The Washington Post, behind the opinions of two medical ethicists, provided some interesting and necessary information regarding two major new stories involving brain-dead patients. The two cases include a thirteen year old girl now on life support after a tonsillectomy and a brain-dead pregnant woman carrying a still living fetus.

According to Arthur Caplan, head of the division of bioethics at NYU Langone Medical Center in New York City, and Laurence McCullough, a professor at the Center for Medical Ethics and Health Policy at Baylor College of Medicine in Houston, both hospitals are acting unethically in keeping their patients alive.

The case of thirteen year-old Jahi McMath, however, is clearer. Caplan and McCullough argue that McMath is already dead, that her body will begin to disintegrate, and that the machines driving her heartbeat and lungs are only mimicking life. Brain dead is just another form of death, according to McCullough.

"Orders should have been immediately written to discontinue all life support," McCullough told the Post. "The family should have been allowed to spend some time with the body if they wished. And then her body should have been sent to the morgue. That is straightforward. There is no ethical debate about that."

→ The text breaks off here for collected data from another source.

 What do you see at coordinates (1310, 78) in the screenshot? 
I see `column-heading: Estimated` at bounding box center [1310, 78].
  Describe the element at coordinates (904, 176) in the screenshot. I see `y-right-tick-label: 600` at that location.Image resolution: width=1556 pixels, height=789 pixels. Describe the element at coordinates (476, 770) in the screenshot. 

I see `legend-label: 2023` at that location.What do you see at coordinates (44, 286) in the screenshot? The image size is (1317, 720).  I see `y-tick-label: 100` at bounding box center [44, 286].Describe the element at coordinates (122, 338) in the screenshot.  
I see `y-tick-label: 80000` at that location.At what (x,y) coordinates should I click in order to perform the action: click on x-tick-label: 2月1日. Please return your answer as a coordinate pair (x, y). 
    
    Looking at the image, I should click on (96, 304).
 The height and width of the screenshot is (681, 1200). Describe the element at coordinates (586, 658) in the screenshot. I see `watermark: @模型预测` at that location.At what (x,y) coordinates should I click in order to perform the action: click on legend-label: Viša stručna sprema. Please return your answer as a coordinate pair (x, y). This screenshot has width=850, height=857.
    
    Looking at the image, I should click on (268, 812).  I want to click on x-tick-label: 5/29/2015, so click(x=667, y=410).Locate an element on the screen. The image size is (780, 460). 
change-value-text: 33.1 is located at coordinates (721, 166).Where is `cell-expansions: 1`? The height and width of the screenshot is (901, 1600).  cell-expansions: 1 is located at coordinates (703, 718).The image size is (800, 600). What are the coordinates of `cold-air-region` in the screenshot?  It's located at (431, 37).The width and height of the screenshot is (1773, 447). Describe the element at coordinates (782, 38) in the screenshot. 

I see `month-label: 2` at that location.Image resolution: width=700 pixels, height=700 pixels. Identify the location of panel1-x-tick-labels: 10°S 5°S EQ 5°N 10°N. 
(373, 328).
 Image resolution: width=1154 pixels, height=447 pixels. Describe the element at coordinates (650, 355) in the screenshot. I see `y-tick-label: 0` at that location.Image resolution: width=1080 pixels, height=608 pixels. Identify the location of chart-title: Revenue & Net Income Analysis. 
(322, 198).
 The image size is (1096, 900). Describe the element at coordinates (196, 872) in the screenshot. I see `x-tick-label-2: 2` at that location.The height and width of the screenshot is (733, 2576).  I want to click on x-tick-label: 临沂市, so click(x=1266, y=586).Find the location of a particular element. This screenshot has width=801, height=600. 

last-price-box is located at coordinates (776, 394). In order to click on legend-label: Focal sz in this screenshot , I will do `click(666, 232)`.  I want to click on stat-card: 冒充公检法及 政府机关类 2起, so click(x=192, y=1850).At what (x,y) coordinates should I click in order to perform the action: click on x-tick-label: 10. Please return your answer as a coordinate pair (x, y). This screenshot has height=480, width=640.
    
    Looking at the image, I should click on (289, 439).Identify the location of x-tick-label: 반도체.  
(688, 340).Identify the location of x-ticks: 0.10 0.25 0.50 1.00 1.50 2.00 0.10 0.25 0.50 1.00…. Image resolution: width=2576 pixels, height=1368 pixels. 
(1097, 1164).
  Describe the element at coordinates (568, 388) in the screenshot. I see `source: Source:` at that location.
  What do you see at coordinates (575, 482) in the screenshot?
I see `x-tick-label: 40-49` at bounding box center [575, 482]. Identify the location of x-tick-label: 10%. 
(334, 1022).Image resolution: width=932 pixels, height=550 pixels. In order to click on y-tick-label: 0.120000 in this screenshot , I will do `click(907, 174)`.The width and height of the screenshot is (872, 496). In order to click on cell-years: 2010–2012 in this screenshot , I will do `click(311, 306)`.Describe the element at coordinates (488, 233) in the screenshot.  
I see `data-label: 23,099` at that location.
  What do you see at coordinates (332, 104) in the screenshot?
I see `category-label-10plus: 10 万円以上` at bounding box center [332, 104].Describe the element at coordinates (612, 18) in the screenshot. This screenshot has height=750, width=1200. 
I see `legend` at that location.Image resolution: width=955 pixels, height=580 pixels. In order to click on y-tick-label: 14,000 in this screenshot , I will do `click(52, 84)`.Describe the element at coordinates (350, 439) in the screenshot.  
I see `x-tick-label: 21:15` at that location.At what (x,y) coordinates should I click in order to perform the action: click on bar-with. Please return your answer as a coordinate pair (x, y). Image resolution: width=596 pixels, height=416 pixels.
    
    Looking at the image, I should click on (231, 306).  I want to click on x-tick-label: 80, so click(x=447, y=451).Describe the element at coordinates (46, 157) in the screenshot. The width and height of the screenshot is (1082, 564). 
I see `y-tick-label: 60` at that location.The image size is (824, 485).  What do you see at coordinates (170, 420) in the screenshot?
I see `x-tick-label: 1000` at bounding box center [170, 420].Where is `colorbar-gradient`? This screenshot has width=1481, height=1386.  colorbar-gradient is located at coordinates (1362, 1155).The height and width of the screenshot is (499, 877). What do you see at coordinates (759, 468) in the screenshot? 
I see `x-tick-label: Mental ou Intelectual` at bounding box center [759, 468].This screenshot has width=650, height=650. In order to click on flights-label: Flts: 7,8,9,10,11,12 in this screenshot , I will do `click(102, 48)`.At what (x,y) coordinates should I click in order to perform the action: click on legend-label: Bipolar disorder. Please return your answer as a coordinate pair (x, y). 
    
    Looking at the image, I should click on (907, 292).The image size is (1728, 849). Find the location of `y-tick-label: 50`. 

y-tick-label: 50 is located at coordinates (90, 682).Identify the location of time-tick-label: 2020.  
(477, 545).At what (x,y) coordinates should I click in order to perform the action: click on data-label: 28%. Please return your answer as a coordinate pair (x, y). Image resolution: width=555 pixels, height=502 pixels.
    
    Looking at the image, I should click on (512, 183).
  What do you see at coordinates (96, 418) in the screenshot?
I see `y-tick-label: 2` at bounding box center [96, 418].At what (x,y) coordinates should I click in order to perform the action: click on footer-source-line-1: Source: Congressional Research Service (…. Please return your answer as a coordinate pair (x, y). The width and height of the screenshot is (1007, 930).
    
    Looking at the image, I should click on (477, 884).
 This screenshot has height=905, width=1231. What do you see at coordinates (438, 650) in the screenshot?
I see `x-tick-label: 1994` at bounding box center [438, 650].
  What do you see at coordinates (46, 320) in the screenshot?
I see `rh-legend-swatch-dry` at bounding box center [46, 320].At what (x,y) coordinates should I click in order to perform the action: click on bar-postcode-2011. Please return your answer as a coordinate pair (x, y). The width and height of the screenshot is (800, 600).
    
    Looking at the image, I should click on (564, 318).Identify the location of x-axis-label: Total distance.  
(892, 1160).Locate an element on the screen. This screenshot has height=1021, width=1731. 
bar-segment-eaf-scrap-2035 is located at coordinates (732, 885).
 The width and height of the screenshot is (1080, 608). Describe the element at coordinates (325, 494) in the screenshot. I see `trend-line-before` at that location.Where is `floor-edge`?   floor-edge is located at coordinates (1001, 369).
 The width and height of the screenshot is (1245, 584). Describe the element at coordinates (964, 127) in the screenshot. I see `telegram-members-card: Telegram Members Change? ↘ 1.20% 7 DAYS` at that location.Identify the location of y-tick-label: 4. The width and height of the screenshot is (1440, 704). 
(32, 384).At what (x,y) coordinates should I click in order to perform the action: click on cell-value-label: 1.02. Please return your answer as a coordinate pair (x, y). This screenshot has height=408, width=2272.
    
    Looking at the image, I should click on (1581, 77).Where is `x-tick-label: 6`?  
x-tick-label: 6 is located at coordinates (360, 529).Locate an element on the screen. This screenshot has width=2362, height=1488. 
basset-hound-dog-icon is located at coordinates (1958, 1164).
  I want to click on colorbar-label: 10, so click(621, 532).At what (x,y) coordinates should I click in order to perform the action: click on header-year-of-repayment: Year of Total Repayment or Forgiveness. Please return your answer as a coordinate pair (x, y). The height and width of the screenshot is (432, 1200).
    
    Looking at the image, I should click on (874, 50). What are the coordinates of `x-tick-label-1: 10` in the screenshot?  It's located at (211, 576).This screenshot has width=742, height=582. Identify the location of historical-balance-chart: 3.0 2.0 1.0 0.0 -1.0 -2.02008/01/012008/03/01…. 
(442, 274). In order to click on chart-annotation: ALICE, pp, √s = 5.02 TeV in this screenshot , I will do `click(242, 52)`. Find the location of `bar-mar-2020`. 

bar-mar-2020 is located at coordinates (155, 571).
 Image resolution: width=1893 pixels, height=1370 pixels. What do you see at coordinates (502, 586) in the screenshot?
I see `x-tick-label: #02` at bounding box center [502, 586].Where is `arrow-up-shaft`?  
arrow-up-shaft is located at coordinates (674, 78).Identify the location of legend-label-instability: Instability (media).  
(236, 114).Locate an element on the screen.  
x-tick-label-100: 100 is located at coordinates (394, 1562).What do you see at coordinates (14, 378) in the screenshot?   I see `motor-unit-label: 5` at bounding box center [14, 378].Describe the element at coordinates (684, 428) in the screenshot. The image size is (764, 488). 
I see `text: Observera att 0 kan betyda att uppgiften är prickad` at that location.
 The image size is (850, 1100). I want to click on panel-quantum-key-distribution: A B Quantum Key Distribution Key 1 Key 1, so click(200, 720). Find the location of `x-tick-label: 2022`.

Most people don't understand the difference between brain dead, coma, vegetative state, and minimally conscious state, according to the bioethicists. In the latter three scenarios, the patient is technically alive; in the first, the patient is technically dead.

Caplan and McCullough admit the case of the brain-dead pregnant woman is significantly more complicated. Even so, they believe she should be taken off life support per the husband wishes.

"You have a pregnancy in a cadaver," which means the "law no longer applies," said McCullough. If the hospital wishes to preserve the baby, it should be treated as a medical experiment first requiring the approval of a board of advisors, according to McCullough.